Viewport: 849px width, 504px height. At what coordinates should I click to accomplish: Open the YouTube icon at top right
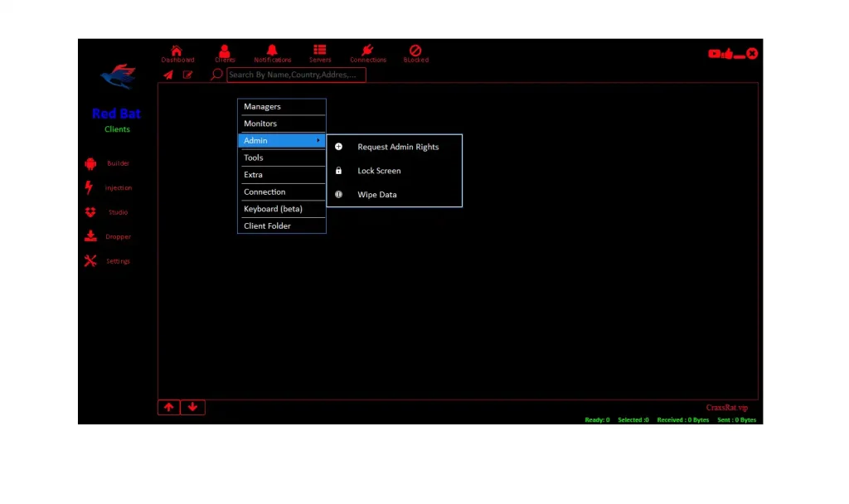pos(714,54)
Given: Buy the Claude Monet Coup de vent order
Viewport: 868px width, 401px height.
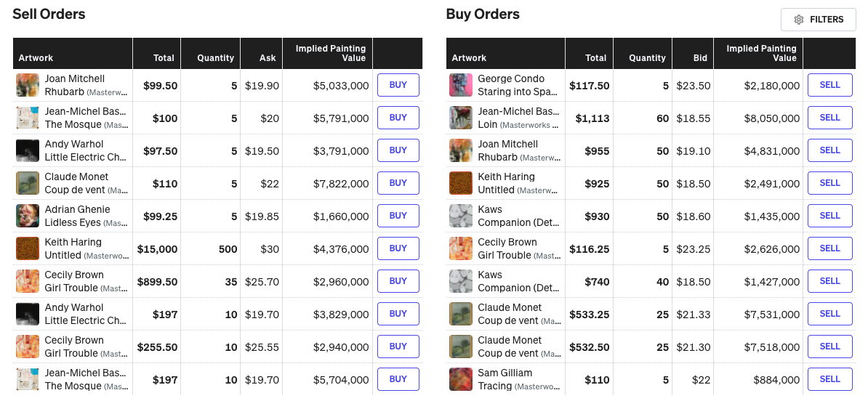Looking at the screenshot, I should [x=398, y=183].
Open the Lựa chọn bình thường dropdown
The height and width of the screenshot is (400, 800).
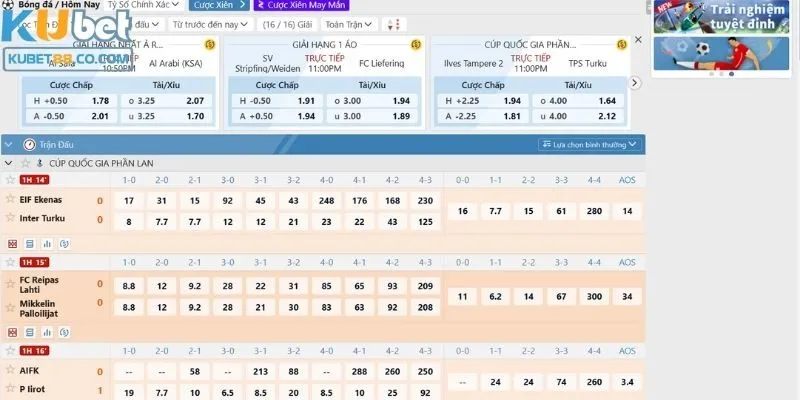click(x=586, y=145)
----
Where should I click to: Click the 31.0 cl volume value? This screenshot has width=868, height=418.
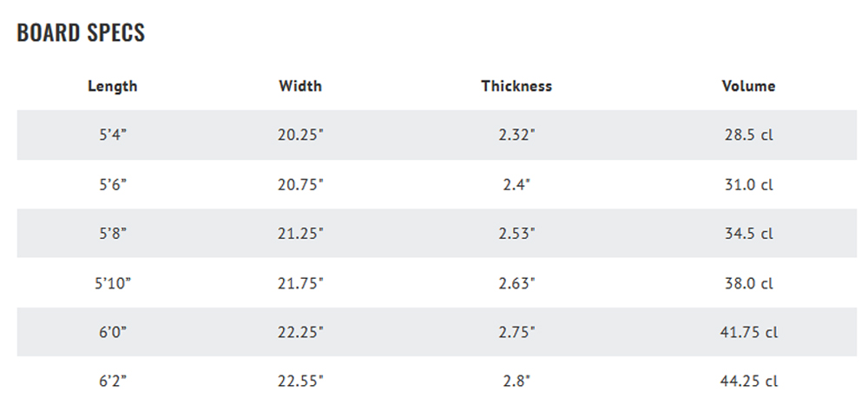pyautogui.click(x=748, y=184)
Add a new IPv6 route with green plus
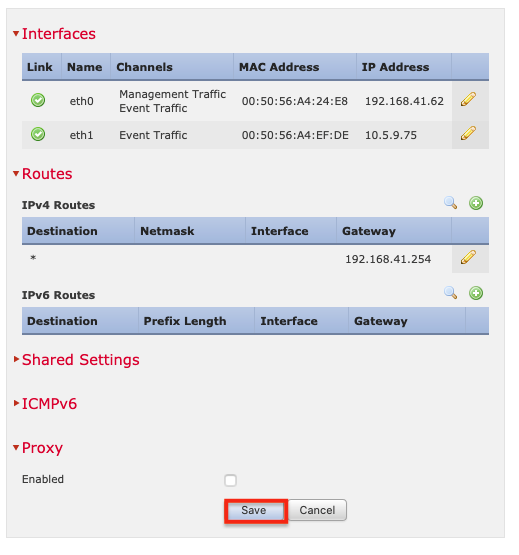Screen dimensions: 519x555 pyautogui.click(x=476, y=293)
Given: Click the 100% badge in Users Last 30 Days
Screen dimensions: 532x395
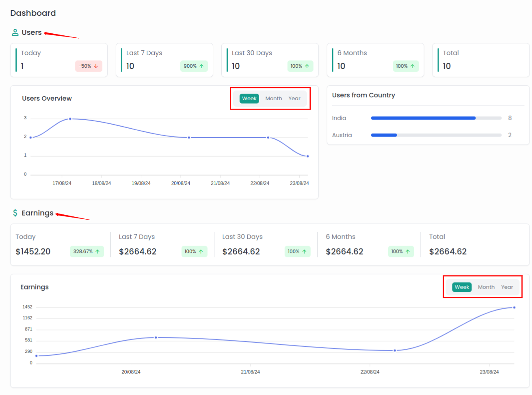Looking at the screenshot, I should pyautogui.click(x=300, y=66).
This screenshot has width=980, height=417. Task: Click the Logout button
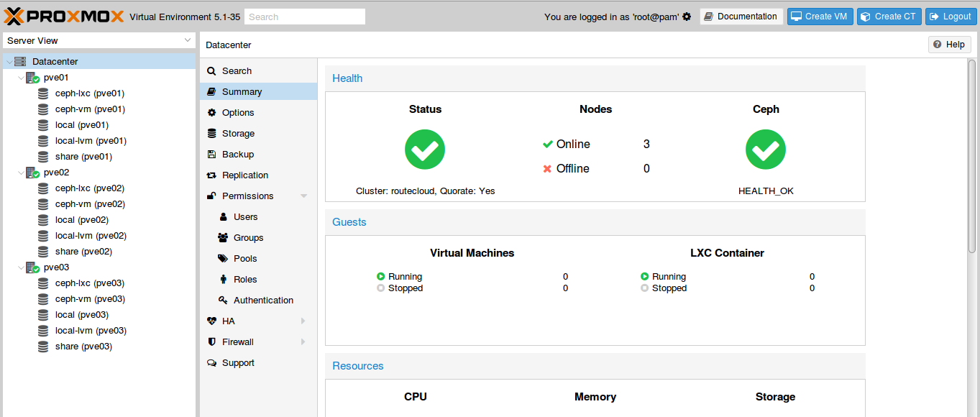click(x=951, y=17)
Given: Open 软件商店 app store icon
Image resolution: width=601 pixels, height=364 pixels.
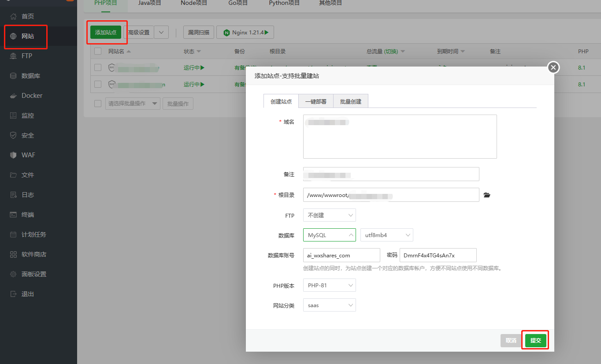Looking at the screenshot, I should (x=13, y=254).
----
Please go through the data and copy each line containing the word "Given".

Given: Buy the Claude Monet Coup de vent order
Given: Click the 100% badge in Users Last 30 Days
Given: Open 软件商店 app store icon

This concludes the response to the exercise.